Куравлёв внимательно читал статьи главного теоретика “перестройки” Александра Яковлева — о гласности, демократизации, об общих европейских ценностях, о “социализме с человеческим лицом”. Но этим лицом и было ужасное лицо Горбачёва: когда он что-то невероятное пообещал Рейгану, с его лица сползла кожа, и обнаружились кости черепа.
Куравлёв видел, как хлёстко и весело истреблялись репутации неуклюжих советских вельмож. Молодые журналисты из программы “Взгляд” приглашали в эфир маршала, секретаря обкома или депутата и куражились, измывались своими шуточками, остроумными вопросами. Гость хотел быть модным, современным, неуклюже, косноязычно отшучивался, обнаруживал свою косность, убогость. Весельчаки, натешившись, отпускали покусанного маршала, включали бойкую рок-группу, празднуя победу.
Куравлёв видел, как люди, слыша треск балок, покидали прилепившиеся к балкам ласточкины гнёзда, стремились пересесть на другую, безопасную балку. Но и та начинала трещать. Люди оставляли прежних покровителей, видя, как те слабеют, и искали себе новых. Мир полнился перебежчиками.
Однажды Куравлёва разбудил ночной звонок. Звонил друг Анатолий Апанасьев. Голос был панический, умолял, требовал:
— Приезжай сейчас же! Не смотри на часы! Бери денег и приезжай!
— Ты что, пьян? Проигрался?
— Речь идёт не об игре, а о жизни и смерти! Моя смерть будет на тебе! — Апанасьев задыхался, срывался на петушиный клёкот. Куравлёв представил круглые птичьи глаза друга, полные слёз.
— Ты где?
— В гостинице “Орлёнок”. Буду ждать в холле.
Куравлёв роптал на пьяного друга, но оделся, вышел в ночь и завёл машину.

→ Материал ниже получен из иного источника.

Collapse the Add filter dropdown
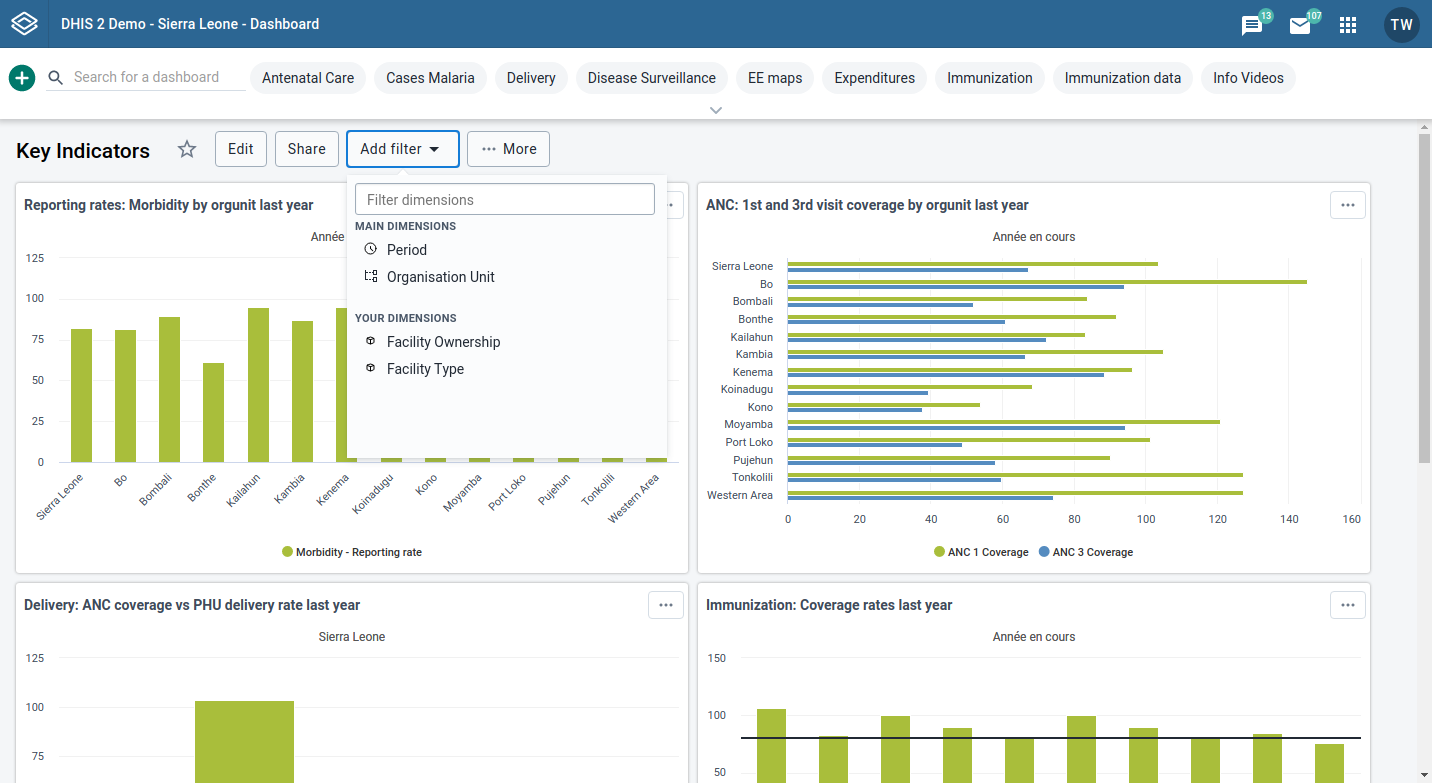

Холл гостиницы “Орлёнок” лучезарно сверкал. После мрачной московской ночи здесь всё ослепляло, волновало, изумляло. Посреди холла стояла огромная ладья, напоминавшая греческий галеон. Розовый парус, античные медные шлемы вдоль бортов. Один из тех кораблей, что отправился в Трою. Вокруг расхаживали молчаливые швейцары, величественные портье.
Апанасьев высочил из-под корабля, словно прятался от строгих служителей.
— Витюша, пришёл? Настоящий друг! К кому мне ещё обратиться? Я воззвал к тебе! — Апанасьев был пьян, но не тем тупым опьянением, когда пьяница мрачнеет, исполнен угрюмой злобы. Нет, он был в восхитительном полёте, был вдохновлён, жаждал общаться. Его круглые глаза стали шире, голубее. В них переливался драгоценный сказочный мир с галеоном, медными шлемами, переливами света. В этом сказочном мире великолепен был швейцар с величественной бородой, девушки, сидящие на бревне, изображавшем причал галеона, бармен, который ставил на стойку бутылки пива с горлышками в серебряной фольге, с фарфоровыми пробками, отлетавшими после нажатия пружины.
Апанасьеву не терпелось раскрыть перед Куравлёвым этот обретённый им мир, чтобы Куравлёв, заточивший себя в четырёх стенах, восхитился вместе с ним.